Austral - 25-3 - Greco

En el panel técnico de la Jornada por el Día Mundial del Agua organizada por la Universidad Austral y Futuro Sustentable,  LIHUE Ingeniería puso el foco en uno de los desafíos menos visibles pero más relevantes del sector: el alto consumo energético asociado a los sistemas de agua y saneamiento, y las oportunidades para optimizarlo mediante innovación tecnológica.

La compañía, con más de tres décadas de trayectoria en obras de ingeniería, destacó que el sector hídrico representa aproximadamente el 8% del consumo energético global, gran parte del cual se destina a procesos de bombeo y tratamiento. En ese contexto, planteó la necesidad de avanzar hacia soluciones que permitan mejorar la eficiencia sin comprometer la calidad del servicio.

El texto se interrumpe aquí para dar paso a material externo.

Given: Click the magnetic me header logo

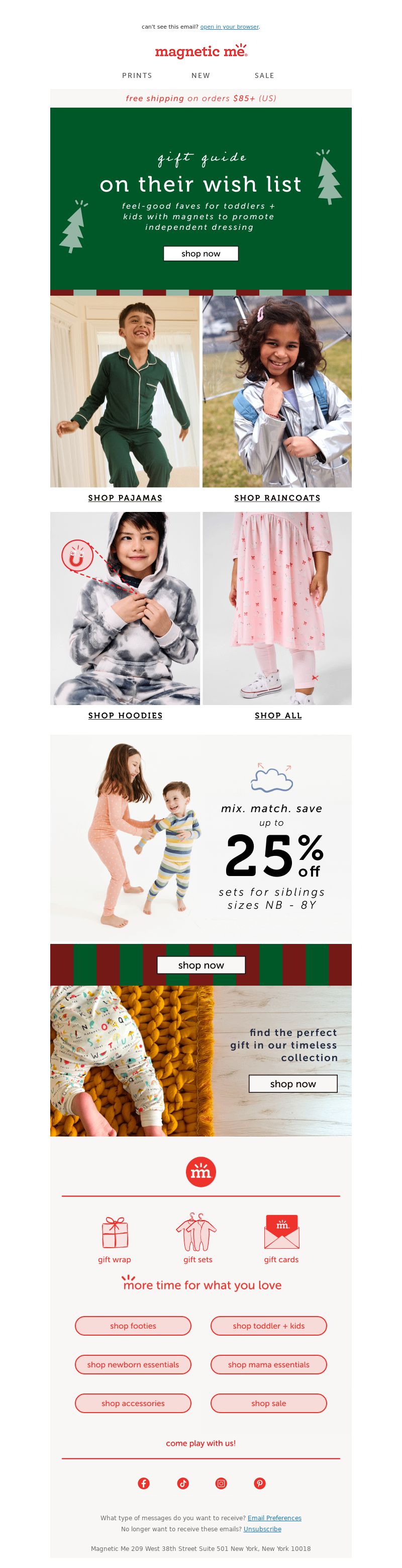Looking at the screenshot, I should (x=200, y=51).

Uno de los conceptos centrales de la presentación fue el aprovechamiento de la energía hidráulica disponible en las redes de distribución. Actualmente, en muchos sistemas, el exceso de presión se disipa mediante válvulas reductoras, lo que implica una pérdida de energía potencial que podría ser recuperada.

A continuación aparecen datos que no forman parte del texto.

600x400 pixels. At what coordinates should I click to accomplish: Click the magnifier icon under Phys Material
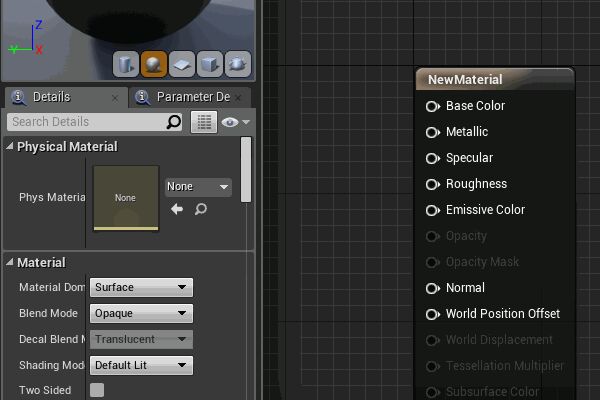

Para abordar este punto, LIHUE presentó la tecnología de bombas funcionando como turbinas (PAT, por sus siglas en inglés), una alternativa que permite generar electricidad a partir de ese excedente de presión. Se trata de bombas centrífugas convencionales que operan en modo inverso, convirtiendo energía hidráulica en energía eléctrica limpia.

Entre las principales ventajas de esta tecnología, se destacan su menor costo de inversión en comparación con turbinas tradicionales, la simplicidad en el mantenimiento —al utilizar componentes estándar— y tiempos de instalación más reducidos. Además, contribuye a disminuir el costo de generación energética y la huella de carbono de las infraestructuras hídricas.

La solución puede aplicarse en redes de agua potable, acueductos, descargas de plantas de tratamiento y procesos industriales, generando impactos concretos como la reducción de pérdidas por control de presión y la mejora en la eficiencia operativa.

Desde la empresa subrayaron que este tipo de desarrollos permiten “transformar la red de agua en una red de energía”, convirtiendo un recurso habitualmente desaprovechado en una fuente de valor económico y ambiental.

La presentación dejó en claro que, frente a un escenario de creciente demanda energética y presión sobre los recursos, la integración entre agua y energía aparece como una oportunidad estratégica para avanzar hacia sistemas más sostenibles y resilientes.